Farmaci: aisf, per anti-epatite C applicare stesso modello in tutta Italia
Roma, 27 mag. (AdnKronos Salute) - "L'applicazione pedissequa di modelli organizzativi e gestionali omogenei su tutto il territorio nazionale costituisce l'unica garanzia possibile di eticità ed efficacia nell'accesso alle cure". Lo evidenzia in una nota l'Associazione italiana studio fegato (Aisf) entrando nel dibattito sull'accesso ai farmaci contro l'epatite C e sull'iniziativa della Toscana di garantirli gratuitamente a tutti i pazienti.
"Dalla scorsa settimana - ricorda l'associazione - sono disponibili in Italia, con costi interamente a carico del Servizio sanitario nazionale tutti i farmaci che consentono terapie di combinazione senza interferone per il trattamento dell'epatite C cronica, attraverso un sistema di distribuzione controllata. A questi criteri le Regioni debbono attenersi per l'erogazione dei farmaci in questione". Ma "per quanto le disposizioni ministeriali siano chiare sui criteri – lamenta l'Aisf - l'accesso alla terapia è iniziato in maniera eterogenea sul territorio nazionale, mentre si è aperto un ampio dibattito sul diritto alle cure, a cui sono seguite proposte di soluzioni e atteggiamenti differenziati dei vari stakeholder".

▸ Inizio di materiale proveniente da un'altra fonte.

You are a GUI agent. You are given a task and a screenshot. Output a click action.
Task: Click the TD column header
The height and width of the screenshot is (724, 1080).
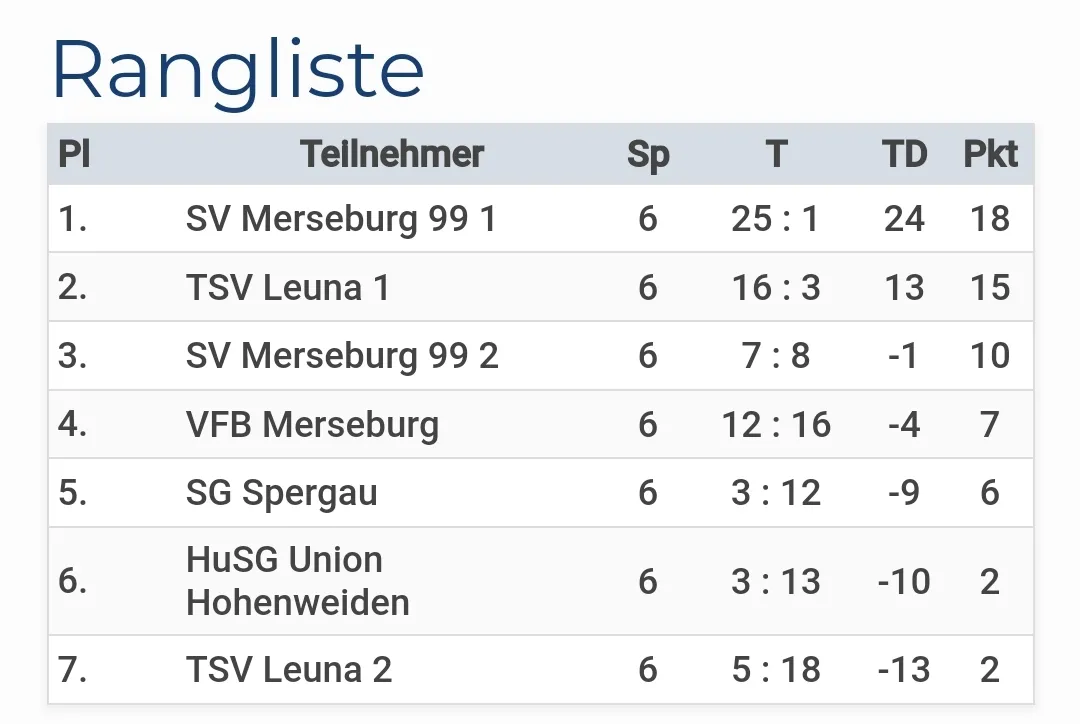click(x=904, y=154)
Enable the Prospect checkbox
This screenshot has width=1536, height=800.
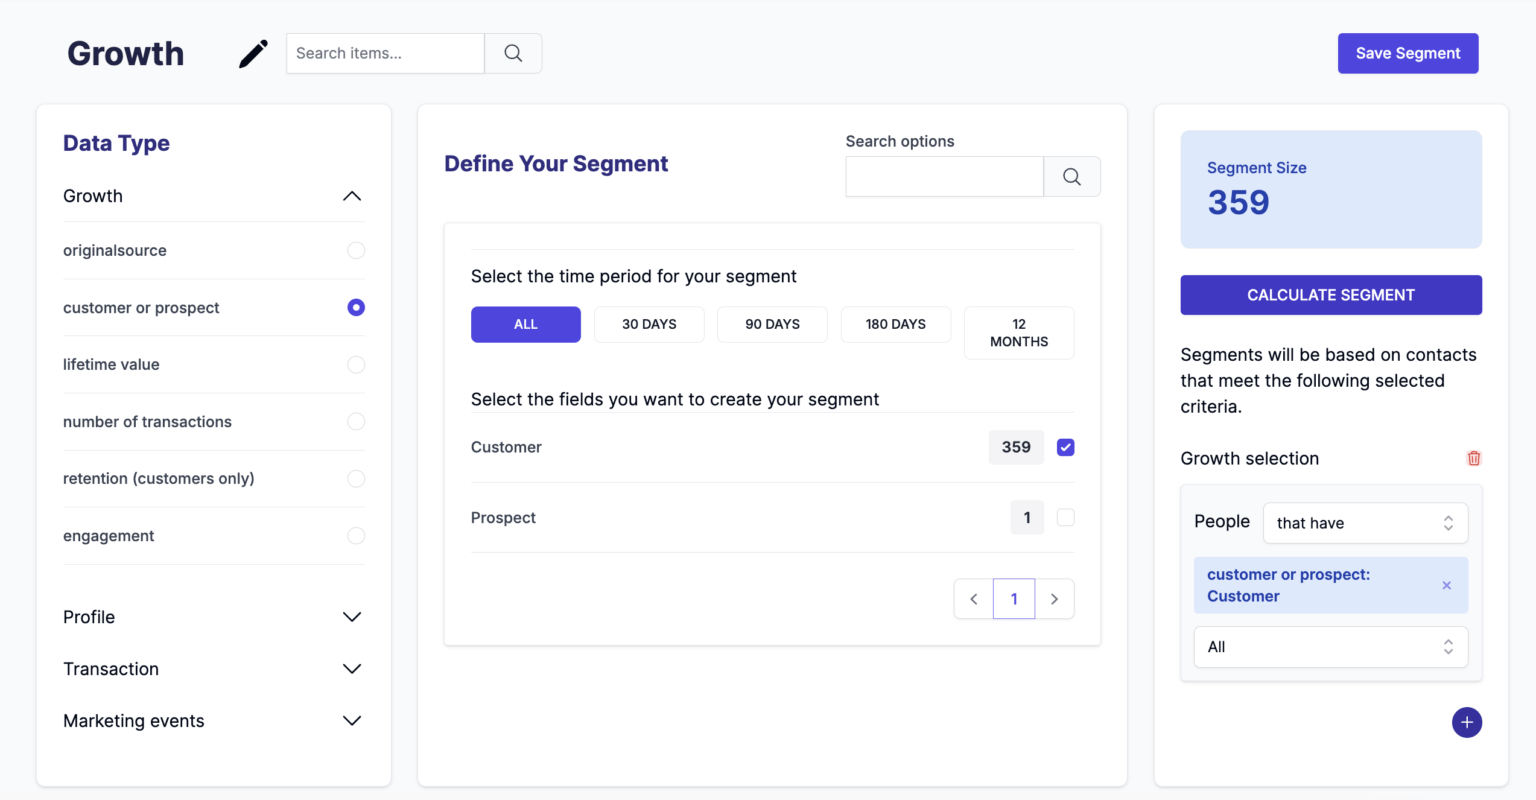pyautogui.click(x=1065, y=517)
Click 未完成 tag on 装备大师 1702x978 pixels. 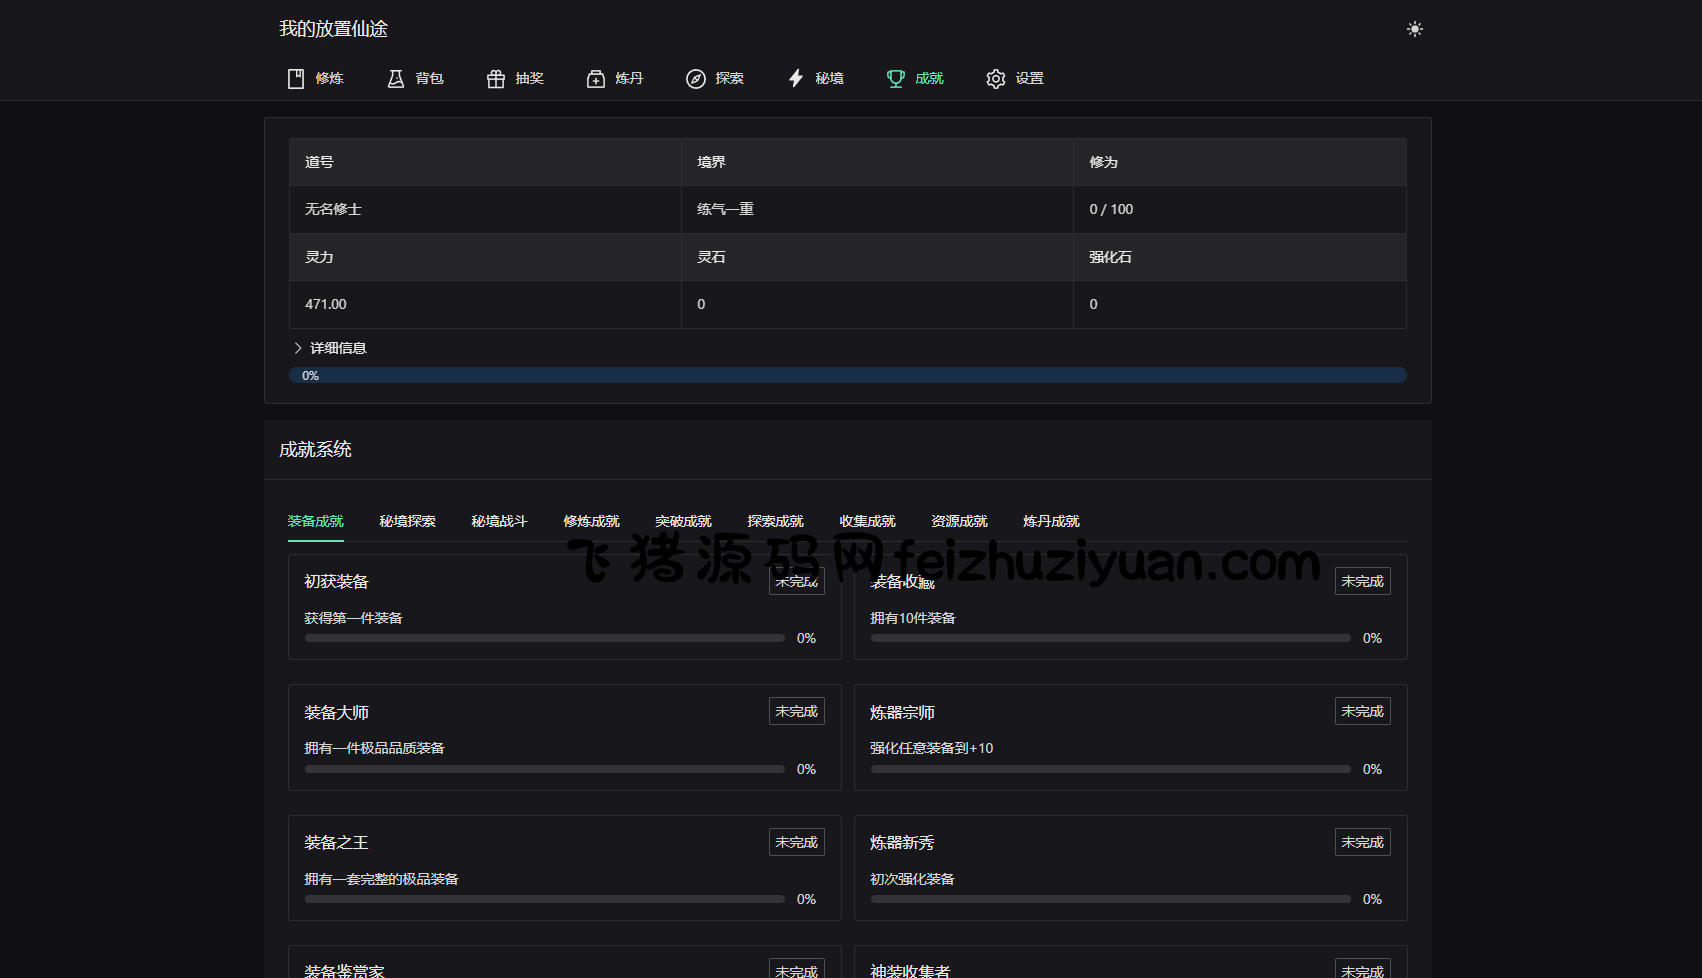tap(796, 711)
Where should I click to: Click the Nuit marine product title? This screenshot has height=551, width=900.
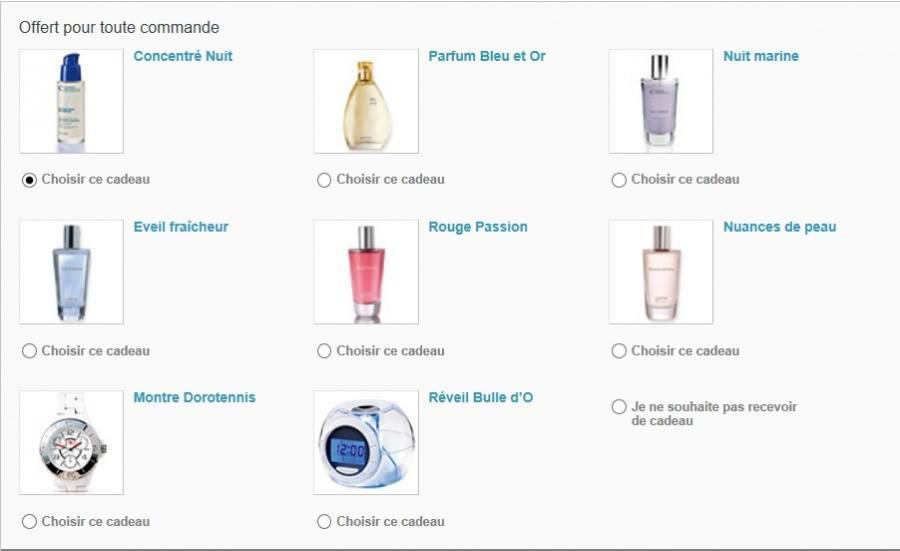point(761,56)
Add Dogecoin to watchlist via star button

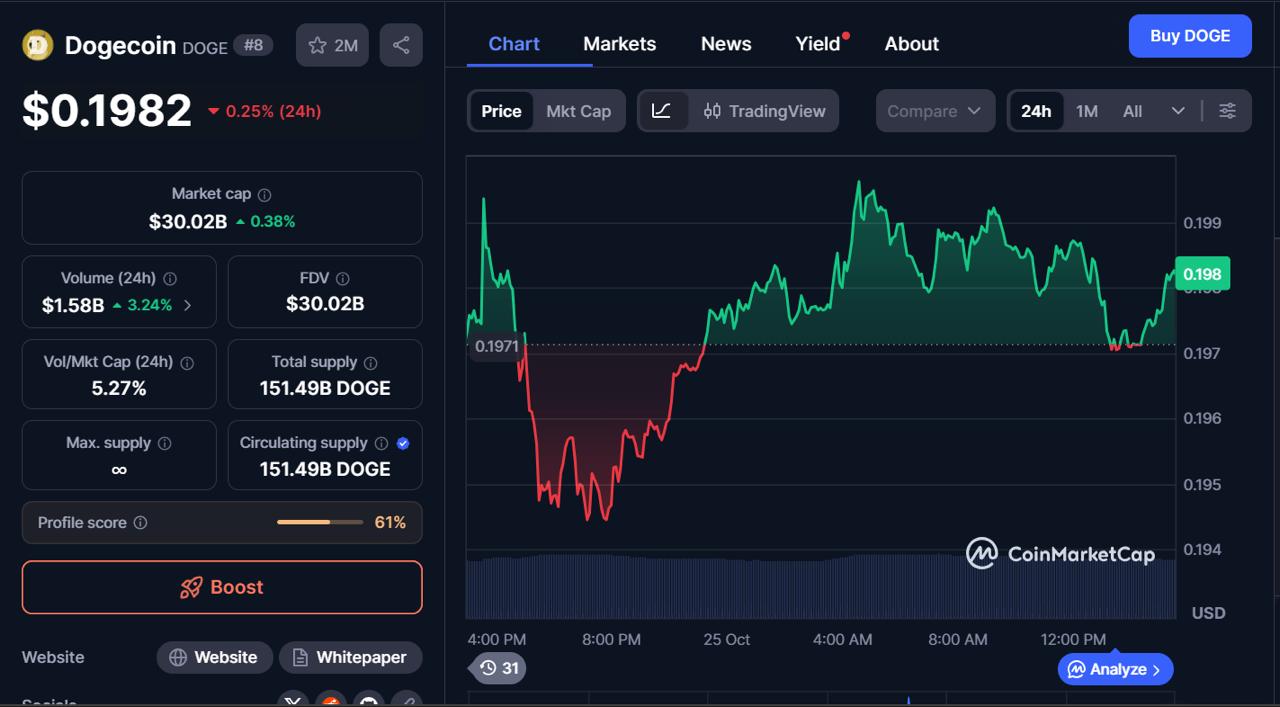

L'Aisf, "anche se in Italia la politica di negoziazione condotta da Aifa ha consentito una significativa riduzione dei costi rispetto ad altri Paesi europei, considerando che iniziative di accesso alle cure disegnate su singole comunità locali possono difficilmente giungere a soluzioni eque e sostenibili per la collettività auspica che si possa pervenire a sistemi negoziali che interessino organismi sovranazionali, ritenendo questo l'unico modo reale per garantire l'accesso alla terapia in maniera capillare e trasversale".